Mikołaj Przybył
Mikołaj Przybył – polski pułkownik i prokurator, któremu coś do głowy strzeliło. Jedyny na świecie samobójca, który w dwa dni po zamachu na swoje życie zwołał konferencję prasową i opowiedział, jak to jest się zastrzelić.
W dniu 9 stycznia 2012 roku, pułkownik Przybył zastrzelił się nie na śmierć, po uprzednim przerwaniu konferencji prasowej i wygonieniu dziennikarzy z pokoju. Zastrzeleniu się na śmierć przeszkodził mu jakiś facet od kabli – jest on obecnie poszukiwany, a jego agenturalna przeszłość dokładnie badana. W sprawie istotną rolę odegrało również okno, które niestety zostało otwarte i nic nie widziało. Po zamachu dziennikarze nie byli co prawda w stanie udzielić zatrzelonemu pierwszej pomocy, za to szybko chwycili za komórki, dzwoniąc do swoich redakcji, że mają super newsa!
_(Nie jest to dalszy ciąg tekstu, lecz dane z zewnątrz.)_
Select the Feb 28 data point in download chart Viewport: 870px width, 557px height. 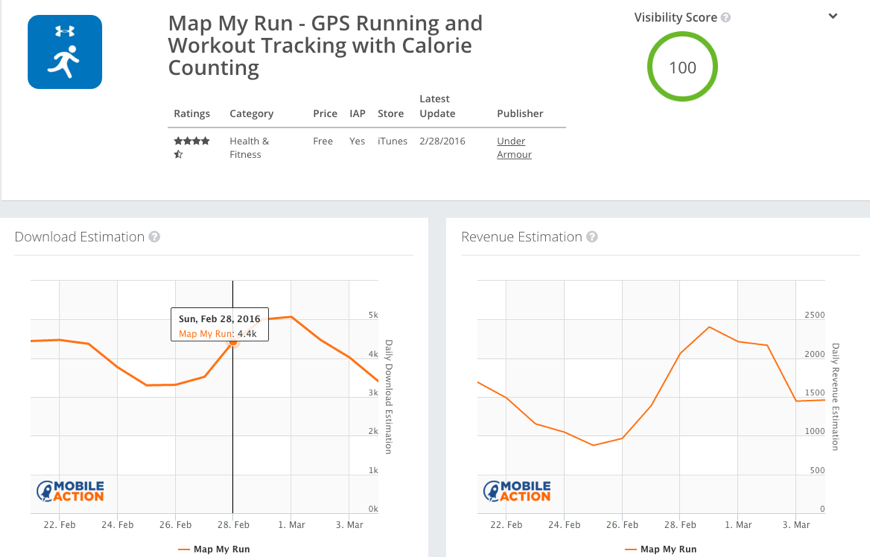(x=233, y=342)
Nie do końca jasne i znane są motywy postępowania płk. Przybyła. Istnieje hipoteza, że pułkownik jest dżakasem, tudzież zagorzałym jutubystą, starającym się o 10.000 wejść. Sam poszkodowany nie udziela informacji o swoim stanie zdrowia nikomu poza Faktem, Super Expressem, TVN-em, TOK FM-em, Radiem Zet oraz Polską Agencją Prasową. Przy okazji obala tezę o światełku w tunelu oraz świetlistym aniele.